§ **Task brief**
In the copy, include exactly the lines from the one with "This screenshot has" through the end of the data and no others, both ends kept, with every picture left out.

§ **Supplied data**
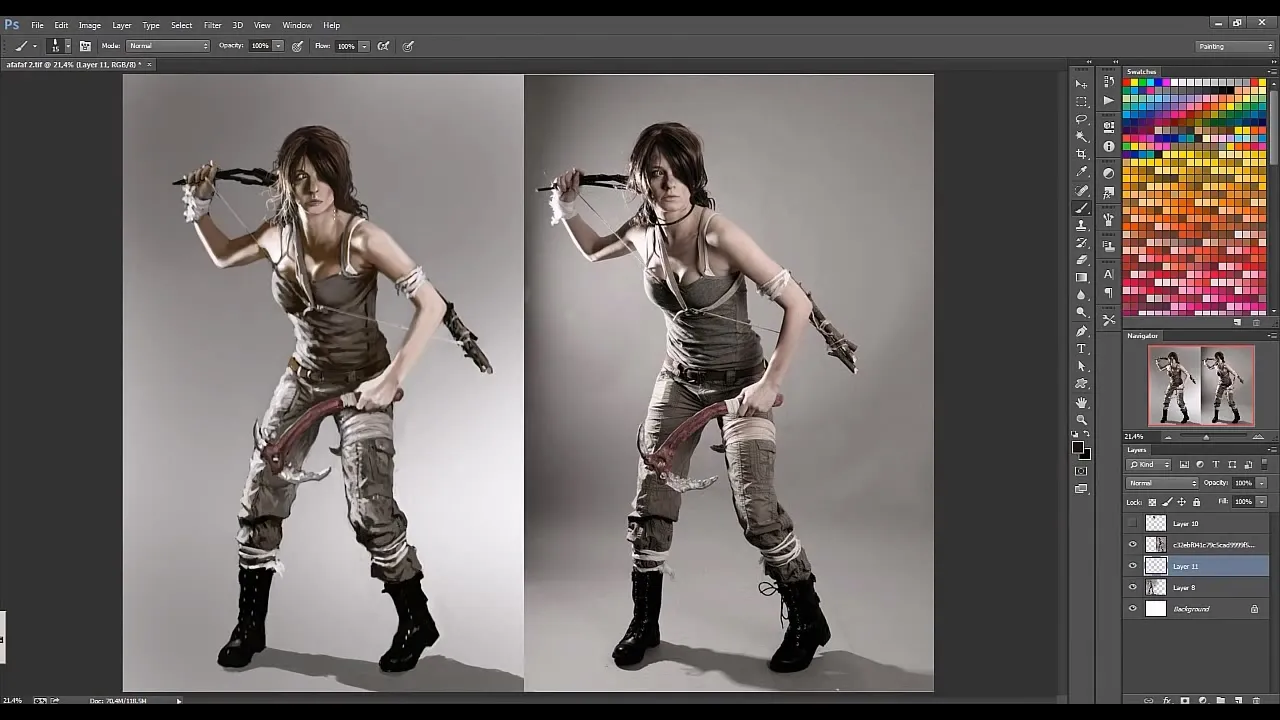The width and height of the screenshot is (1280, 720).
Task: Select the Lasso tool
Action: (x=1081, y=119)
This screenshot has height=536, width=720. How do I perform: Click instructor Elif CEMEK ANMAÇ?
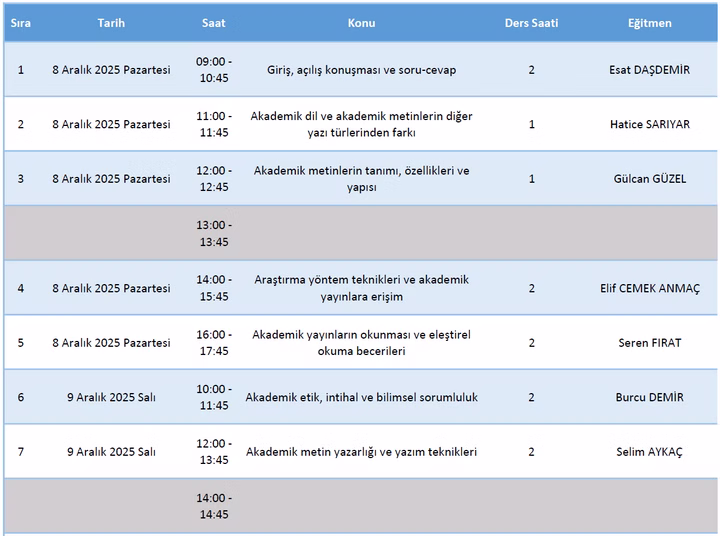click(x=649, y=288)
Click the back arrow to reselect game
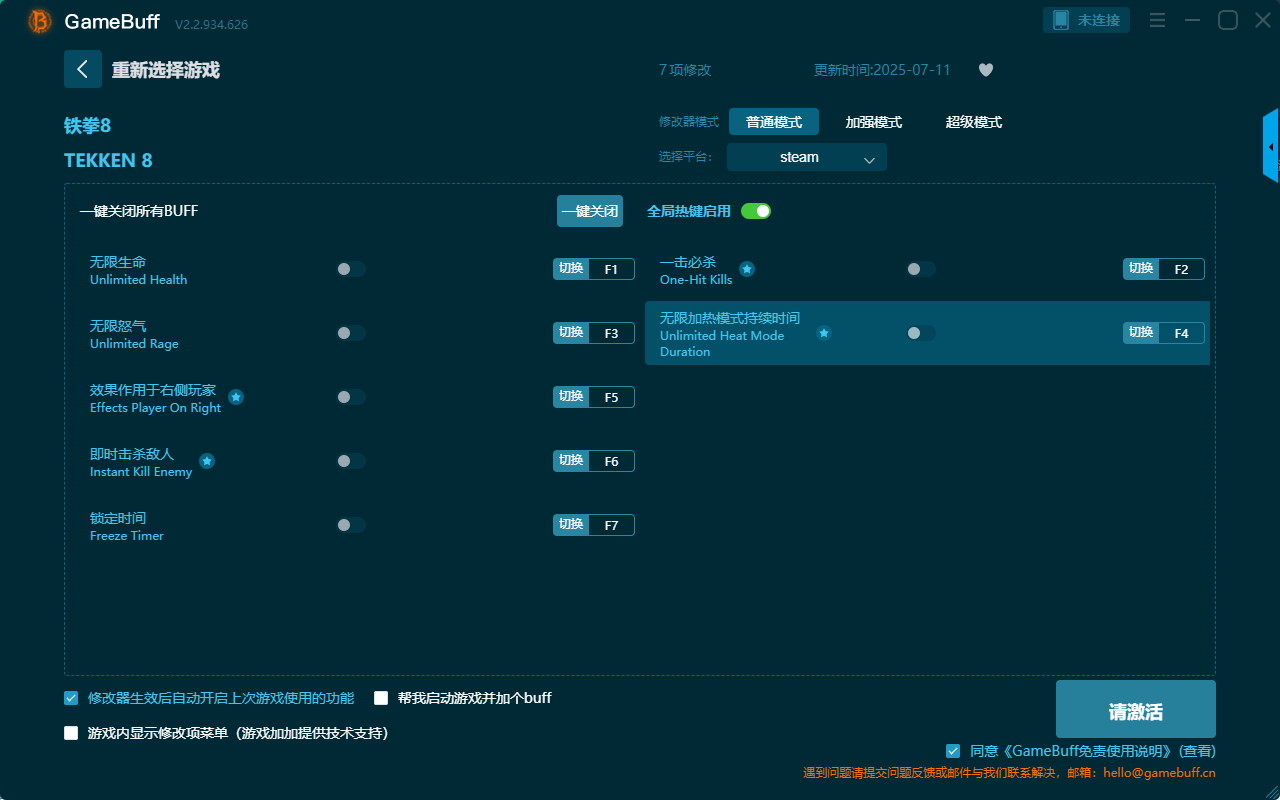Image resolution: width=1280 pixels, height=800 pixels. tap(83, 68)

§ **Solved exercise**
This screenshot has height=536, width=720. How do I perform: Click instructor Elif CEMEK ANMAÇ?
click(x=649, y=288)
Click the back arrow to reselect game
Image resolution: width=1280 pixels, height=800 pixels. tap(83, 68)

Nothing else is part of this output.